Después de que las circunstancias forzaran una «travesía del desierto» más larga de lo que a cualquiera nos habría gustado, Salamanca retoma la necesaria actividad concertística personificada en Tiento Nuevo y la programación del CNDM materializada en el ciclo Salamanca Barroca, con un fantástico escaparate de sonidos napolitanos al servicio de un programa de lo más pastoral.
Por Álvaro de Dios | @Kynkos
Salamanca. 24-02-2021. Auditorio Fonseca. Centro Nacional de Ddifsión Musical y Universidad de Salamanca [Salamanca Barroca]. De la naturaleza. Obras de Alessandro Scarlatti, Johann Adolf Hasse, Leonardo Leo, Francesco Corradini, Juan Manuel de la Puente, Domenico Sarro y Andrea Sefano Fiorè. Nuria Rial [soprano], Maurice Steger [flautas de pico] • Tiento Nuovo | Ignacio Prego [clave y dirección].

#### Tareas pendientes:
a) Responde a estas preguntas sobre el fragmento:
(i) ¿En qué auditorio tuvo lugar el concierto?
(ii) ¿Quién firma el fragmento?
(iii) ¿Cómo se llama el ciclo que materializa la programación del CNDM en Salamanca?
b) Extrae del listado cada línea que contenga la cadena "badge", teniendo en cuenta mayúsculas y minúsculas.

#### Datos del ejercicio:
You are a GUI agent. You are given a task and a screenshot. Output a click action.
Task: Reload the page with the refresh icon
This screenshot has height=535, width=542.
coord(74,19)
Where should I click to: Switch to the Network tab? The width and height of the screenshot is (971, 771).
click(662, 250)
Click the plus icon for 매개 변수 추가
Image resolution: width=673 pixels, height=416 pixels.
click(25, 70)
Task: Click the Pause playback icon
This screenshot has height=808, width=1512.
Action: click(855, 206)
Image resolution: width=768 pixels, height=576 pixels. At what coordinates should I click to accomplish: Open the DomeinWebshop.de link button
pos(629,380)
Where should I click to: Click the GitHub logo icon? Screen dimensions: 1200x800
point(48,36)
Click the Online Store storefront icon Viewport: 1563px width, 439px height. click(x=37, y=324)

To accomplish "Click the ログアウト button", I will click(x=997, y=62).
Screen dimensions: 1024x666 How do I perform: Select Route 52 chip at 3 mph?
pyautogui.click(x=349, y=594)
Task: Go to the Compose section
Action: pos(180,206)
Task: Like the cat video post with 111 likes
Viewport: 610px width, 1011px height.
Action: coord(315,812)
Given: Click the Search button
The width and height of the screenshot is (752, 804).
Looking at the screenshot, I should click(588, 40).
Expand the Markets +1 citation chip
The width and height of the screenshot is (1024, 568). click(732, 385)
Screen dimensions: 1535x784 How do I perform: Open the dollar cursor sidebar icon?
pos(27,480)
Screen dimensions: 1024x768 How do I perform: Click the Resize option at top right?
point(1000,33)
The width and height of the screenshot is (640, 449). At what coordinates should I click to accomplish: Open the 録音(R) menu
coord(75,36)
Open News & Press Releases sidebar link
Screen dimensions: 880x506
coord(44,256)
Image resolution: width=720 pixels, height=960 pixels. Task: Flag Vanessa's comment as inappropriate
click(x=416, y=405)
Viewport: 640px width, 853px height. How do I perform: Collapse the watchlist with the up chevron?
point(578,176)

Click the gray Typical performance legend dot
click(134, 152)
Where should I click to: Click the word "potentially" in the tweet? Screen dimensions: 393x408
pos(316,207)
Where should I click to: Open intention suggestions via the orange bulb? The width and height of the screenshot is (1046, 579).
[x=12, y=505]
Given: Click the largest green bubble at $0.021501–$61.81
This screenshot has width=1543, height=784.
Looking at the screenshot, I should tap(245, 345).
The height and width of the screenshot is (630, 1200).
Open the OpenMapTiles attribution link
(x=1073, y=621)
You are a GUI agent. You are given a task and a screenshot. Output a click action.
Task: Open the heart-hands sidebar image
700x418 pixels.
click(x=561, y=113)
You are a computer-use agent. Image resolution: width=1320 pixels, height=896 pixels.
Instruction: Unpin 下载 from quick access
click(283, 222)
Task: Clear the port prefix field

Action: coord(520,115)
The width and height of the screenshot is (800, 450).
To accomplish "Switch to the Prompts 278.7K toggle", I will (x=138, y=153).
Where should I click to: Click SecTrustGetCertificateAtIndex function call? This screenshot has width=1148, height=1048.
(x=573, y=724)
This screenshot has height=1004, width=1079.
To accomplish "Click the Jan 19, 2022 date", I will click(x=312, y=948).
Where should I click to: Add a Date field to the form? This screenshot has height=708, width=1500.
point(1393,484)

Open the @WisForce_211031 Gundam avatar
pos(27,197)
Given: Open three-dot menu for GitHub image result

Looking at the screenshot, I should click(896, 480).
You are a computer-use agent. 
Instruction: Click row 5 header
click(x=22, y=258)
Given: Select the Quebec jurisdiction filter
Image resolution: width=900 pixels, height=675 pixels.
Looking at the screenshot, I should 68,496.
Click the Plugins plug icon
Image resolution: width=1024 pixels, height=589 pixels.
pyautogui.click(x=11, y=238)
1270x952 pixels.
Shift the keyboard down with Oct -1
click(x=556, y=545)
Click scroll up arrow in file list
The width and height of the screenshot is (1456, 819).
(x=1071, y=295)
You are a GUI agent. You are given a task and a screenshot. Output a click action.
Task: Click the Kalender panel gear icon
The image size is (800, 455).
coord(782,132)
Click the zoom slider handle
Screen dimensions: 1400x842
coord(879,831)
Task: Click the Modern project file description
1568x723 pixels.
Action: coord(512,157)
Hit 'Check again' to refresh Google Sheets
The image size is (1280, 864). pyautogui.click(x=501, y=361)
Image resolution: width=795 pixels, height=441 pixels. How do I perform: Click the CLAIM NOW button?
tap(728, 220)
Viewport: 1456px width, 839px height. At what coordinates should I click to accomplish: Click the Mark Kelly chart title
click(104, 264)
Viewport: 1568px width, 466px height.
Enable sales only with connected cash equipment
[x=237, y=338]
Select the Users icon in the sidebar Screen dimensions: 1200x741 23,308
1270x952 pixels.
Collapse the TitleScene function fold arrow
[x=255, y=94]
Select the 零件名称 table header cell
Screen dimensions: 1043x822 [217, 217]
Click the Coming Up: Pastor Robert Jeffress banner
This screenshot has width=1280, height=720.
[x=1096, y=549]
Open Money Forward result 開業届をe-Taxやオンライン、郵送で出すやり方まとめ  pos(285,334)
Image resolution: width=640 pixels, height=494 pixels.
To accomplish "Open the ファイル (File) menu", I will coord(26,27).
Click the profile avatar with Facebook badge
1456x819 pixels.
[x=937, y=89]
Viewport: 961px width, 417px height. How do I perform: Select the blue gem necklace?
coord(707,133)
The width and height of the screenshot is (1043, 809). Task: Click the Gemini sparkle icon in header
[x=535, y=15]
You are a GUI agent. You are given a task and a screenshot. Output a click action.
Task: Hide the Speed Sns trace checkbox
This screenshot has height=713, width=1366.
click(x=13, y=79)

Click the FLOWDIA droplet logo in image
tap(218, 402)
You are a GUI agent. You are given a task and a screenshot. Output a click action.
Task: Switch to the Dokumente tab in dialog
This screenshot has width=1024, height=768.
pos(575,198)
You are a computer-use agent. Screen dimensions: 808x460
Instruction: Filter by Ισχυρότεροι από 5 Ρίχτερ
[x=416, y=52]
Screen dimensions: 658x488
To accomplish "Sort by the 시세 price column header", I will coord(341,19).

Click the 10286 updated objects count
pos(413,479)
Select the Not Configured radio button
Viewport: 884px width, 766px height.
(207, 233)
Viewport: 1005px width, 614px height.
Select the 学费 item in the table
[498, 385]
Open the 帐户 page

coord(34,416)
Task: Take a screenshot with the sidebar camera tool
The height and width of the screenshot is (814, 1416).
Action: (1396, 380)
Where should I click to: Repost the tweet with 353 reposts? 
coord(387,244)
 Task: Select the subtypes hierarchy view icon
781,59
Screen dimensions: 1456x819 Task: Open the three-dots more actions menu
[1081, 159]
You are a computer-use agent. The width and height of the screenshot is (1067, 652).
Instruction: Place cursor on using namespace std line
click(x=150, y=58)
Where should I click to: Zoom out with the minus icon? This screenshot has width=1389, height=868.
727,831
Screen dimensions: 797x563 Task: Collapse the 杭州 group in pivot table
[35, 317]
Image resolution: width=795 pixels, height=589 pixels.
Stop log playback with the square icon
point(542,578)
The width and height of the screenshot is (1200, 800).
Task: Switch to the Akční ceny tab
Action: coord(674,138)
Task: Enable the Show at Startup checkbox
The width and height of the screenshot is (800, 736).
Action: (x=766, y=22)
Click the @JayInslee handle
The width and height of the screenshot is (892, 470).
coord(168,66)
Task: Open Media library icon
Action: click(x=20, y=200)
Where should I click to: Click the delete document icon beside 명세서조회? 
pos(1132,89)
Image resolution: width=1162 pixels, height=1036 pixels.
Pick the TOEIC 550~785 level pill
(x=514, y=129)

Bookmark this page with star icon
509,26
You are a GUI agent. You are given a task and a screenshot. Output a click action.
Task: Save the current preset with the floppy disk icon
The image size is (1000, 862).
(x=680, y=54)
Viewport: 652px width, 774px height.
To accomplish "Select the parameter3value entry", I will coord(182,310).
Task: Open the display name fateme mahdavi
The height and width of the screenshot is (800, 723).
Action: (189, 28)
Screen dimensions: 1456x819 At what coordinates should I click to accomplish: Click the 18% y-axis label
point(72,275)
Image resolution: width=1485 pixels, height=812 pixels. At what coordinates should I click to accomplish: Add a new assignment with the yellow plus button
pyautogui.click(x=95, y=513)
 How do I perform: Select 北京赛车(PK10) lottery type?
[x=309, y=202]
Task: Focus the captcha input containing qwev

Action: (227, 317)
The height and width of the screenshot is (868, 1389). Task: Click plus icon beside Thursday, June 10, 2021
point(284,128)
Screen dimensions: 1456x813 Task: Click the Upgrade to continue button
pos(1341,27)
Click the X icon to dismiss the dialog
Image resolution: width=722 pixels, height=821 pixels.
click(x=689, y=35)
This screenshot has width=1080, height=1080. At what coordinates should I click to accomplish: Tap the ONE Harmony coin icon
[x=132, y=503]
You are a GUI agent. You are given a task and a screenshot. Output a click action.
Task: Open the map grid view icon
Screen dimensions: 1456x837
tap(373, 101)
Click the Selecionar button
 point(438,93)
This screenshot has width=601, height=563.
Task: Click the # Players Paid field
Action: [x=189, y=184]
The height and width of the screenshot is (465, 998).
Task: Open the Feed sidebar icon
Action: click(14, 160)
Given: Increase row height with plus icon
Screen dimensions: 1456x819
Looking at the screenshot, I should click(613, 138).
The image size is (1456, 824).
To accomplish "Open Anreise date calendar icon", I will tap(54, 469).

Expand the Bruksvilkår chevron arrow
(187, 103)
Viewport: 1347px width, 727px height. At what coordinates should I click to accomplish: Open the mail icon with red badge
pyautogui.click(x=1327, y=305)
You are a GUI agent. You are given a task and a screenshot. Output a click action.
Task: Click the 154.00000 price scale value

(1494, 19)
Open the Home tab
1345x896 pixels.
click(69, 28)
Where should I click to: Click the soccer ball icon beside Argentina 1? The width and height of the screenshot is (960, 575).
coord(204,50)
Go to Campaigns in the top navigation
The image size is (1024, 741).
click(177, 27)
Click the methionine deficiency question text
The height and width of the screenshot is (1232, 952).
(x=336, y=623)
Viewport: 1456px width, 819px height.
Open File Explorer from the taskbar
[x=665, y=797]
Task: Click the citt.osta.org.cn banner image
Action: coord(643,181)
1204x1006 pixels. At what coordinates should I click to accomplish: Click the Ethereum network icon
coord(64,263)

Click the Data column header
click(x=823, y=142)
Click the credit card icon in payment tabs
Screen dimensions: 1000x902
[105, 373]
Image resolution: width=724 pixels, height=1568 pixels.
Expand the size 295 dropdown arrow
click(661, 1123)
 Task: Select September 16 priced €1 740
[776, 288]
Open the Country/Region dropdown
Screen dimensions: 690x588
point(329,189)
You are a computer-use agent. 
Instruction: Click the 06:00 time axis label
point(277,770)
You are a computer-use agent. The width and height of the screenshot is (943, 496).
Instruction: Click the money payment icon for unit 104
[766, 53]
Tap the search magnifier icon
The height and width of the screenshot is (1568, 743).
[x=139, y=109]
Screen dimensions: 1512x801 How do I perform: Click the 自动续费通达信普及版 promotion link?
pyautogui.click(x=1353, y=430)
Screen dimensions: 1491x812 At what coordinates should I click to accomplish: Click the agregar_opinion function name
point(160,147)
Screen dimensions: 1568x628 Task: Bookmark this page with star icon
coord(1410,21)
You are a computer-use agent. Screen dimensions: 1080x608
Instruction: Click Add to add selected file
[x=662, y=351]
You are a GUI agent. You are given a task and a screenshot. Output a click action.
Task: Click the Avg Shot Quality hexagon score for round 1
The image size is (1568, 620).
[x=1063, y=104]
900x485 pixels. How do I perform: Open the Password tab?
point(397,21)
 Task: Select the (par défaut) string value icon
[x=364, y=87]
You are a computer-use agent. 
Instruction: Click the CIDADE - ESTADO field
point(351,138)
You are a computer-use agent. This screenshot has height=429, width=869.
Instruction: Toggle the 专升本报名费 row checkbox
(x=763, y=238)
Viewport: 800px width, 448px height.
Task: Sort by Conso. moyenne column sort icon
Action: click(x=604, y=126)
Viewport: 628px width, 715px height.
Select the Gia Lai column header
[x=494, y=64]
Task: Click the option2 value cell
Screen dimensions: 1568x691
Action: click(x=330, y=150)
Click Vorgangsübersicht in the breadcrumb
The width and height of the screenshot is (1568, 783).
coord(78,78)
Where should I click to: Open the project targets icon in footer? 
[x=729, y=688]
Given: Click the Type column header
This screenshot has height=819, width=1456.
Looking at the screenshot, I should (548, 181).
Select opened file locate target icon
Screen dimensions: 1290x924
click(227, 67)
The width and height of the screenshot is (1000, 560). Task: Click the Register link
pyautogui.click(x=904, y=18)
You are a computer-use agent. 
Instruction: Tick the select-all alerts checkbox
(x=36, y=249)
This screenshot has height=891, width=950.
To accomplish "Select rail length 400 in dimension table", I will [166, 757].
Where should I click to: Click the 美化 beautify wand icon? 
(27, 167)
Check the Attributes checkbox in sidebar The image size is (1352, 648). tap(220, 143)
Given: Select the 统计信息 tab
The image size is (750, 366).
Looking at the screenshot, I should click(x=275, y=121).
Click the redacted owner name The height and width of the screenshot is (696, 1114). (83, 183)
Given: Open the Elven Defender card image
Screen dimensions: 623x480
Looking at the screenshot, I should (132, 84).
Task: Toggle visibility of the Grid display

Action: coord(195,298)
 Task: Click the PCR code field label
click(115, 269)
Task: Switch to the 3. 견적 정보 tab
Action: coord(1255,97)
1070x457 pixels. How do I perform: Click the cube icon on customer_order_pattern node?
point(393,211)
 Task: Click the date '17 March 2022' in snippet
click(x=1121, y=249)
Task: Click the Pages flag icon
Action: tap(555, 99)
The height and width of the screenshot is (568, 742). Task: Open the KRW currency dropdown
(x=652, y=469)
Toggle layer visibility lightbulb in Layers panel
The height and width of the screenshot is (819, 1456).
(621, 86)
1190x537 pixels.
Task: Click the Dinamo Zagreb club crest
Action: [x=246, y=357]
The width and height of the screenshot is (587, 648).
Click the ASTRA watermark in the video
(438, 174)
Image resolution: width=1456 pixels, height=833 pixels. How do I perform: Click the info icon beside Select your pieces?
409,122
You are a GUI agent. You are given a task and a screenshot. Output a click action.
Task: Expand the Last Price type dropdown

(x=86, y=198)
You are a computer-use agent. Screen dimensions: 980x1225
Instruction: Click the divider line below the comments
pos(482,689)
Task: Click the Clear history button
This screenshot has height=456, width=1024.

#### Resultados por tarea:
a)
(i) En el Auditorio Fonseca.
(ii) Álvaro de Dios.
(iii) Salamanca Barroca.

b)
Click the profile avatar with Facebook badge
Viewport: 1347px width, 727px height. At what coordinates should I click to accomplish: Open the mail icon with red badge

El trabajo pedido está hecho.